Chi (come noi, ma siamo la maggior parte) non opta per la resa fisica/accertata, aderisce invece alla resa dichiarata. Dichiarata significa che il distributore si fa carico delle copie invendute e le gestisce (mandandole al macero, cioè distruggendole) senza coinvolgere l’editore. Ma quali sono le ulteriori differenze? E perché uno dovrebbe optare per una soluzione invece di scegliere l’altra? La resa dichiarata implica un patto di fiducia tra chi produce e vende il giornale e chi lo distribuisce. Se chi lo distribuisce, in base ai suoi sistemi di controllo e rendicontazione ti dice che tu hai venduto tot copie mentre tot altre sono avanzate, non hai altro modo di verificare se non quello di fidarti (i moderni sistemi di controllo, se adoperati correttamente, sono assai efficaci). Un patto di fiducia. Io ti affido il giornale e sono così certo della bontà del tuo lavoro che quando mi fornirai i dati sulle copie effettivamente vendute, io mi fiderò di te. Le altre copie avanzate saranno di fatto considerate copie “morte”: con conseguente spreco di carta e inquinamento, certo, ma per essere distribuiti su tutto il territorio nazionale – che conta poco meno di 20mila punti vendita a oggi – va messo in preventivo che è difficile eludere questo meccanismo. La resa fisica/accertata potremmo invece definirla come l’opzione dei diffidenti: ossia di quelli che vogliono controllare di persona (legittimo diritto peraltro, ci mancherebbe). Esempio: io ti ho affidato 2mila copie del mio giornale da distribuire dopo un mese, tu, distributore, mi dici che ne ho vendute mille. Benissimo, vengo a prendermi le mille copie in esubero, verificando di persona. 

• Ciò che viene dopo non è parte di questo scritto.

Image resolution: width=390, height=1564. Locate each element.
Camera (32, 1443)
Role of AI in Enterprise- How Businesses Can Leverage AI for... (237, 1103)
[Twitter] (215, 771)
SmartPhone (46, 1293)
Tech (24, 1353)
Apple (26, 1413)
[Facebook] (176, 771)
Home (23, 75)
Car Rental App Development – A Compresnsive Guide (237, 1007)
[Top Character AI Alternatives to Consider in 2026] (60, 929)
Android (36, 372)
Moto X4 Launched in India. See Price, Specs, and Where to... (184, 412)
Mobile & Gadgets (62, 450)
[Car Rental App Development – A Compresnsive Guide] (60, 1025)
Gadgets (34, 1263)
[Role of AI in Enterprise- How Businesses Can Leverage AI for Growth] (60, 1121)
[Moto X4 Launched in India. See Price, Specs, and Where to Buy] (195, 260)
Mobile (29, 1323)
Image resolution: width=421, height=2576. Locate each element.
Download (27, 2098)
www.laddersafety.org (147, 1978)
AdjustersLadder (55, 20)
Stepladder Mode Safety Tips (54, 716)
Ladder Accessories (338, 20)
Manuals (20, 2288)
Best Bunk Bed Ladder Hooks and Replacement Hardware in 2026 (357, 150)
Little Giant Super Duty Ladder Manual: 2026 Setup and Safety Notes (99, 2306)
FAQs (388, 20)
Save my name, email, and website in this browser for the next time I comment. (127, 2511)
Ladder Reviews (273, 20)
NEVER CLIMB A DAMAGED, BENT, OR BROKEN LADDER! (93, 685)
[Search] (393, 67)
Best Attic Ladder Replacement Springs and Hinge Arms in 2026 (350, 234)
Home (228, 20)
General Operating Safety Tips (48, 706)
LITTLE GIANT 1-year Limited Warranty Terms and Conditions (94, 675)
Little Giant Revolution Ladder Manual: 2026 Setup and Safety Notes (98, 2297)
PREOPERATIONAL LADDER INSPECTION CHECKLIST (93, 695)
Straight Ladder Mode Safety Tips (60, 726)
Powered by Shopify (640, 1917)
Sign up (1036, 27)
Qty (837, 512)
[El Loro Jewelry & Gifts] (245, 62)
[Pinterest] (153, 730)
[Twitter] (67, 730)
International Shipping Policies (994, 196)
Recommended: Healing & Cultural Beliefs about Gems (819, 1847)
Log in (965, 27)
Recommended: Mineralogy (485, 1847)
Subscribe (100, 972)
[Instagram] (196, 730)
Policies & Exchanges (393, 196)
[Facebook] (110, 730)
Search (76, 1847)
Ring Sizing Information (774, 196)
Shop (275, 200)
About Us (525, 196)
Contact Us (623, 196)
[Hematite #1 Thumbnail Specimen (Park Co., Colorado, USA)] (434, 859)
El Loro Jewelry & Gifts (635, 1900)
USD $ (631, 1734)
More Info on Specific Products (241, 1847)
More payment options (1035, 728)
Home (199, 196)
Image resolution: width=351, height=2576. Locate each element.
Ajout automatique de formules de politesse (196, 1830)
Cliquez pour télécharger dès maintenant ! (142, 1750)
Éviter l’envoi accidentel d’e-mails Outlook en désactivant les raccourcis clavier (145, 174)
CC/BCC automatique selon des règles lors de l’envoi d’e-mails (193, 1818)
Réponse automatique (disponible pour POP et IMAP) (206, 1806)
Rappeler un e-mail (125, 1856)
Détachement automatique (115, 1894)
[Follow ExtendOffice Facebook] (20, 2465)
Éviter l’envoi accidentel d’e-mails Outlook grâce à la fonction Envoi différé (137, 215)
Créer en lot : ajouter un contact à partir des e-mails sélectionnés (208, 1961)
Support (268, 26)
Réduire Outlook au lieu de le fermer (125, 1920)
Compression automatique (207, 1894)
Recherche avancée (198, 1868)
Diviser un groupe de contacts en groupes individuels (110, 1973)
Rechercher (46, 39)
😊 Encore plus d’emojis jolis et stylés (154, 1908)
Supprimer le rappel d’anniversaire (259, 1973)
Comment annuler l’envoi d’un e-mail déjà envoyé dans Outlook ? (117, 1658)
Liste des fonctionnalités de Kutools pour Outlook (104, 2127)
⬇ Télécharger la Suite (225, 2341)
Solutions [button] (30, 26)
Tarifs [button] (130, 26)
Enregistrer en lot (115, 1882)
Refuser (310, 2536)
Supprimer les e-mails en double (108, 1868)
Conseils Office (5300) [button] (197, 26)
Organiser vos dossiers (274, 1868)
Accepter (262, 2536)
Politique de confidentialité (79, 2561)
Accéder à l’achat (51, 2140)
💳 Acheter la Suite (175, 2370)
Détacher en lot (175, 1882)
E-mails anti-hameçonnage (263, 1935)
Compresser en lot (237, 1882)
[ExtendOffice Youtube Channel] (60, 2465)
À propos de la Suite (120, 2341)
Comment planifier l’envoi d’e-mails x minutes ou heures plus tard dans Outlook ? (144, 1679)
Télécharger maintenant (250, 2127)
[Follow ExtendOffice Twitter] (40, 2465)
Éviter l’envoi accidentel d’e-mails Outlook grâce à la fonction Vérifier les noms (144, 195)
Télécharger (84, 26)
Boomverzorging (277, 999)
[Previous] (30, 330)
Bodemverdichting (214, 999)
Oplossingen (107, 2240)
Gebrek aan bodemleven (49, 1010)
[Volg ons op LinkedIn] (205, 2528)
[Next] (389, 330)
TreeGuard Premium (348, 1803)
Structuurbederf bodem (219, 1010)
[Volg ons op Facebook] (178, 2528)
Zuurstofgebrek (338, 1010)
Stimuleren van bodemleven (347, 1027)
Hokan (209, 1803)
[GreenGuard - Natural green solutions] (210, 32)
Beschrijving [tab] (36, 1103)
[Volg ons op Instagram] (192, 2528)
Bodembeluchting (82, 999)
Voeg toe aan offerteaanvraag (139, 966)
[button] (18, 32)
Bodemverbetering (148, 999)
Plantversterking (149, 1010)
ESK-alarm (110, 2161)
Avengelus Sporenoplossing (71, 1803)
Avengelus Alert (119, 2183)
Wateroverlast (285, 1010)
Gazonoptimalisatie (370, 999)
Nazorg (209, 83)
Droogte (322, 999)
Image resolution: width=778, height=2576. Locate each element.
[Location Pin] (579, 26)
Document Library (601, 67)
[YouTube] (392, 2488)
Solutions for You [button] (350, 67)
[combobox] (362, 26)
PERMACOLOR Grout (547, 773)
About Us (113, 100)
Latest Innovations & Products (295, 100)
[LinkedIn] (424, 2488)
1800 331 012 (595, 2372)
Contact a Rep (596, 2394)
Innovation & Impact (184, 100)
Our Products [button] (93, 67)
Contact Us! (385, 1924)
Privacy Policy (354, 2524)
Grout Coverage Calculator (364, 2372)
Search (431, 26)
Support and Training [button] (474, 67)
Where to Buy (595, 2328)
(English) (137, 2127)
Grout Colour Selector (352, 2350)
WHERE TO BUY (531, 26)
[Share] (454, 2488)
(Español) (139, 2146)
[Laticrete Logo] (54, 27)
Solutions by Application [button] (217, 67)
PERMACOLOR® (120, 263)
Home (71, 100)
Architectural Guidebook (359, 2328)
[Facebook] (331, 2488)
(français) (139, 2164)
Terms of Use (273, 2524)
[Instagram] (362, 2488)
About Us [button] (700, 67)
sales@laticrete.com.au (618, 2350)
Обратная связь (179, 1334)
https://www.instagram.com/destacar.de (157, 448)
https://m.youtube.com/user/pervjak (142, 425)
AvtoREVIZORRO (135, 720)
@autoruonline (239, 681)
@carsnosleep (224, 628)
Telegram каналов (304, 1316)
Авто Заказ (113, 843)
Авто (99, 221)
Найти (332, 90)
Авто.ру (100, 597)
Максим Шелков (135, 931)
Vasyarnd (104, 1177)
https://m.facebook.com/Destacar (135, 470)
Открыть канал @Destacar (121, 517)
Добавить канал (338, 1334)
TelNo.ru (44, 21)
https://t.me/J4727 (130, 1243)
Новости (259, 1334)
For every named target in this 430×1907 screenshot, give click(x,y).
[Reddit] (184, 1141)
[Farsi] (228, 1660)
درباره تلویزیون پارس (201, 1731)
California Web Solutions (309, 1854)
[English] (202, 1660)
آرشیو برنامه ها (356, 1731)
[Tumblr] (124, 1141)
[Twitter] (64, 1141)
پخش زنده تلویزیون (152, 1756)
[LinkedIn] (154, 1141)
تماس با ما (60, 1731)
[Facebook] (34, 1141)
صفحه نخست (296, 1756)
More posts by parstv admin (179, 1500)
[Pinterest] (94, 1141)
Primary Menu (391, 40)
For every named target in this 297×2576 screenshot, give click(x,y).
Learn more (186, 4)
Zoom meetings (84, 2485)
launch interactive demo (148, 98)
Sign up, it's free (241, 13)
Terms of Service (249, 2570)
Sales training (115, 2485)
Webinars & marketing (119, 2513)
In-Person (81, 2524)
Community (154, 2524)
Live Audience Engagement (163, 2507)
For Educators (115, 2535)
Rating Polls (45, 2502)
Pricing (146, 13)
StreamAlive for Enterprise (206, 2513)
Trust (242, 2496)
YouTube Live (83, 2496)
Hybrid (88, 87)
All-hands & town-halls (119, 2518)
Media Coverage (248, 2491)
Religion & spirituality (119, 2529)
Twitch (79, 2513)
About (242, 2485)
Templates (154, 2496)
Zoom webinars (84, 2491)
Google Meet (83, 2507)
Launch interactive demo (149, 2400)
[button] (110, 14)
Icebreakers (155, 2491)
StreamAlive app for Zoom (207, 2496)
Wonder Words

Proviamo a unire questi elementi per trarne un senso: il valore della carta crollato. Le copie invendute che viaggiano spedite in migliaia verso l’autodistruzione. Metaforicamente il significato pare chiaro: i giornali non ci servono più. Eppure mai come in questo periodo funesto verrebbe da dire il contrario. Le edicole aperte hanno un ruolo simbolico altissimo. Molte sopravvivono – è la verità, bella o brutta che sia – vendendo giocattoli che sono allegati di varie testate. Prodotti che arrivano dalla Cina. La chiusura forzata delle fabbriche a Wuhan e dintorni ha bloccato la produzione, fenomeno che colpirà le forniture alle edicole dalla metà di aprile alla metà di maggio. Fino ad adesso nessun problema, nonostante il Coronavirus, perché si trattava di stock già inviati dalla Cina tra fine 2019 e inizio 2020. Proviamo a dare tutti una mano alle edicole e ai giornali indipendenti: entrambi presidio di civiltà, pluralismo e democrazia. Sarebbe davvero una ferita culturale irricucibile l’estinzione delle anatre.